More predictable, very likely. Much faster, this is simply not true. E.g., quotes from an article by Brian Goetz[1]:

  The common code path for new Object() in HotSpot 1.4.2 and later is
  approximately 10 machine instructions, whereas the best performing
  malloc implementations in C require on average between 60 and 100
  instructions per call. ... "Garbage collection will never be as efficient
  as direct memory management." And, in a way, those statements are right
  -- dynamic memory management is not as fast -- it's often considerably faster.

> allocation to the stack, something that effectively ceases to exist in GC'd languages.*

Not true, either. With escape analysis, Hotspot JVM can do stack allocation. The flag of doing escape analysis is actually turned on by default now.

[1] http://www.ibm.com/developerworks/java/library/j-jtp09275/in...

That writeup is certainly interesting, mostly with regard to escape analysis, but it's entirely untrustworthy with regard to the comparison to malloc. First, it appears to base its assumptions about malloc implementations on a paper dating to 1993 (WTF?!), second is that it thinks "instructions" is a meaningful metric for judging performance.

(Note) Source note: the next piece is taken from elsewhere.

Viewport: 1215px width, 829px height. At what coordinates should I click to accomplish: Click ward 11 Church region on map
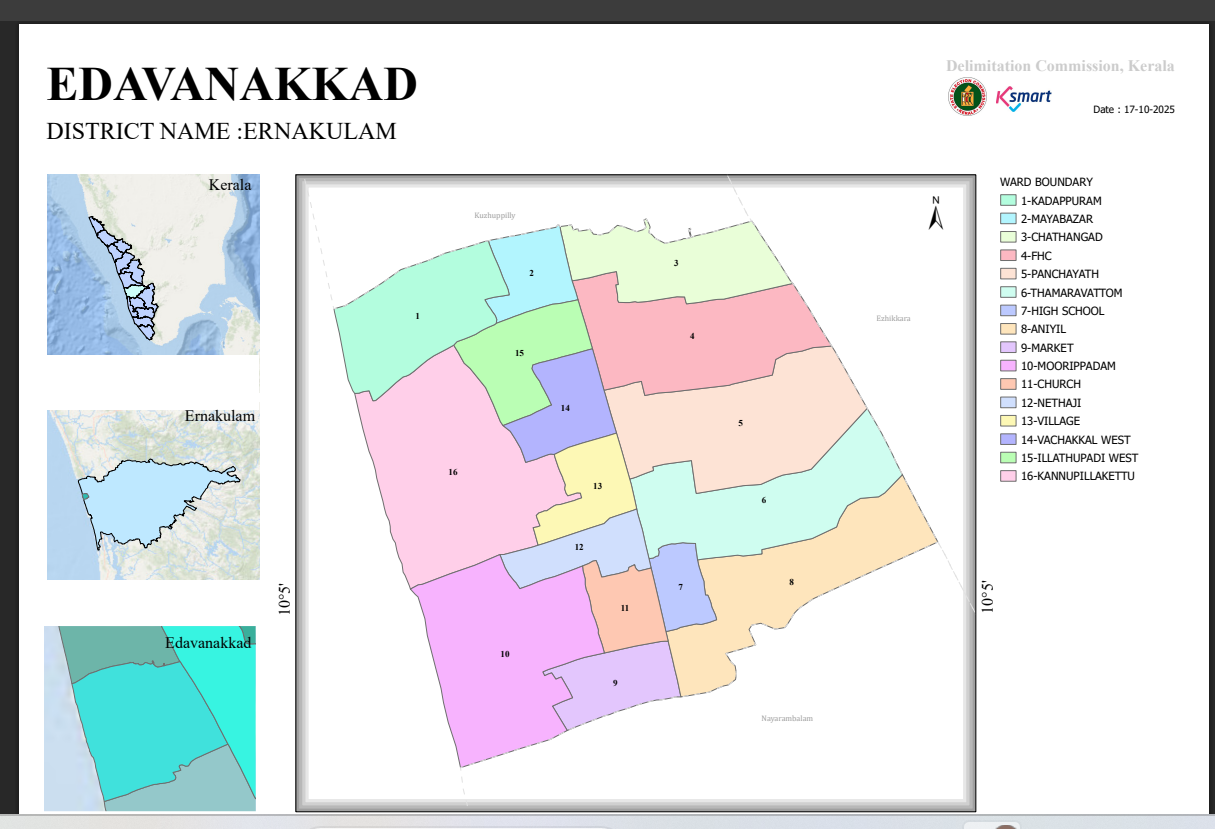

malloc is not "much faster" than GC; it's often a performance bottleneck. That's why any C/C++ project worried about performance writes custom slab allocators, which a GC doesn't prevent you from doing. In fact, the GC frees you from thinking about memory management in most cases so you can focus your effort on optimizing the pieces that count. GC doesn't prevent stack allocation either; C# has explicit stack allocation and Java does it implicitly with escape analysis. The only advantage of malloc is its predictability. Hopefully Go will eventually get a pauseless collector to mitigate that concern too.